## START SUPPLIED DATA

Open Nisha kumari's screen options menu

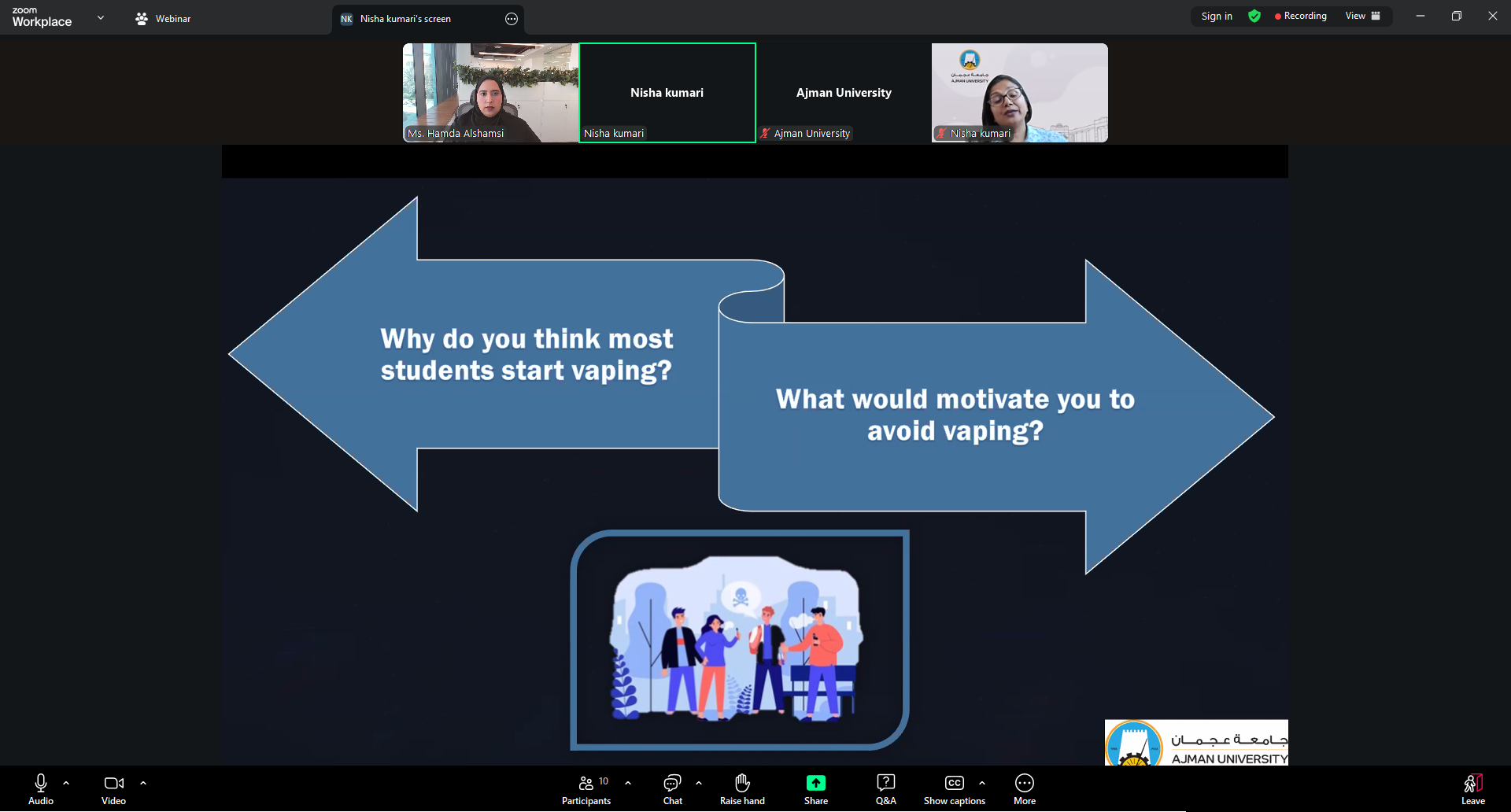tap(512, 19)
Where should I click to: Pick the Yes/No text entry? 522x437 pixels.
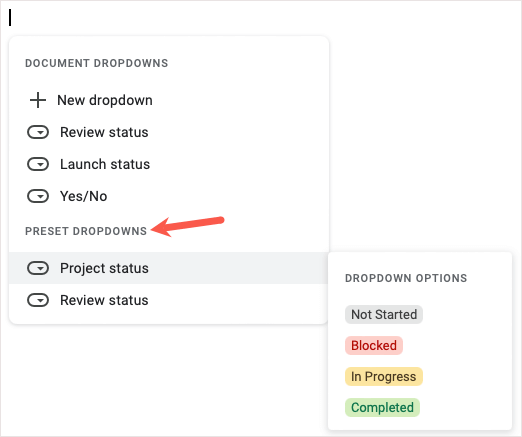point(83,196)
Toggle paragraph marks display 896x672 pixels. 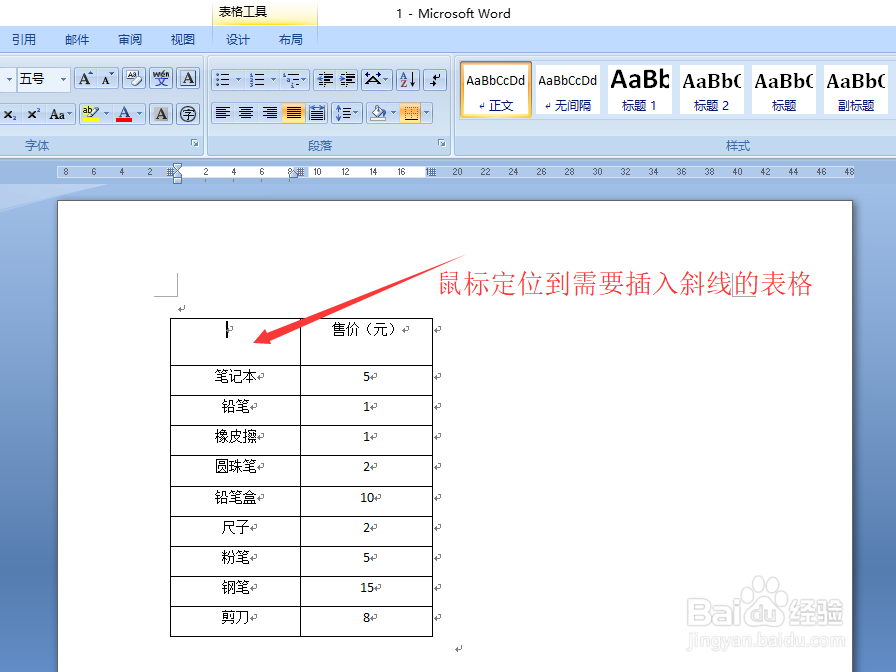pyautogui.click(x=437, y=79)
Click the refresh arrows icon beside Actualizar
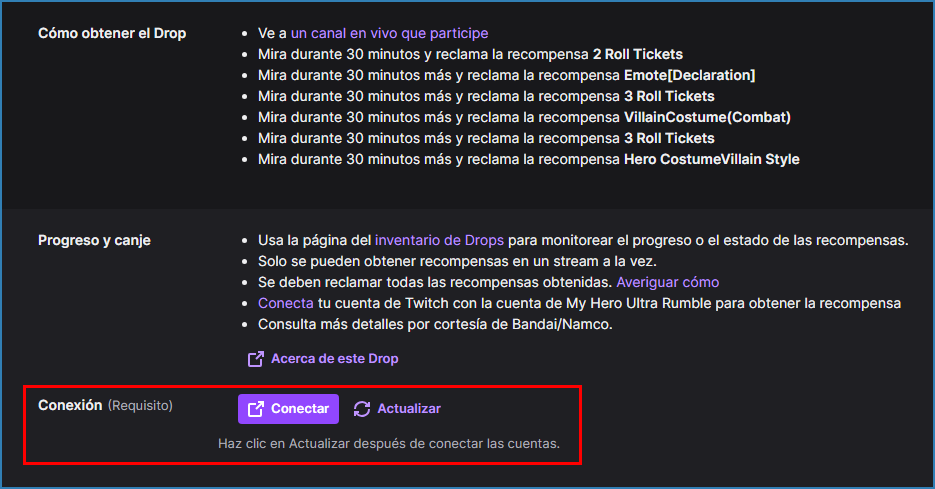This screenshot has height=489, width=935. pos(362,409)
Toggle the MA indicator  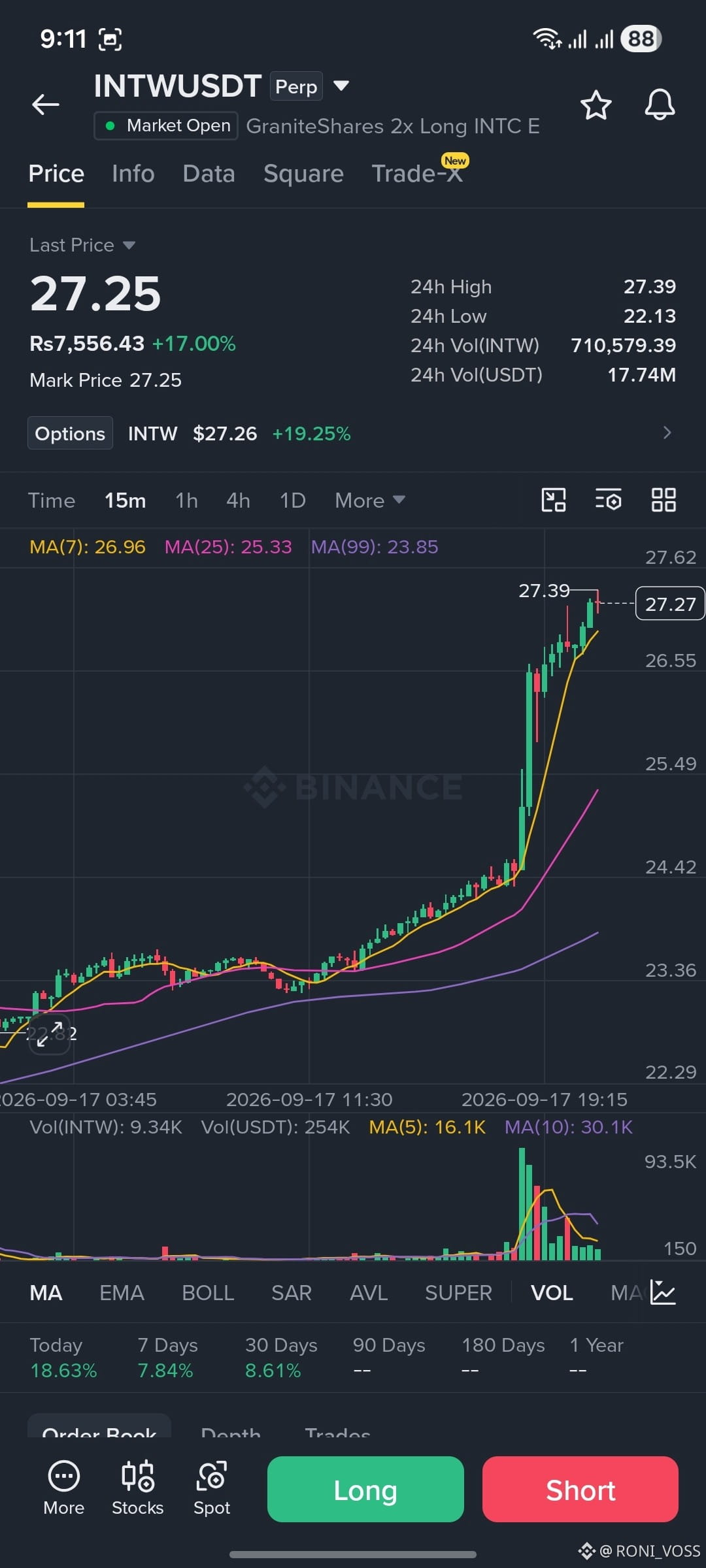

## END SUPPLIED DATA

● TASK BRIEF
Retype the lines of the material starting at the line containing "Click the refresh" and ending at the last line of the material, leaving out the pictures.

● EXERCISE RESULT
Click the refresh arrows icon beside Actualizar
This screenshot has height=489, width=935. pos(362,409)
Toggle the MA indicator  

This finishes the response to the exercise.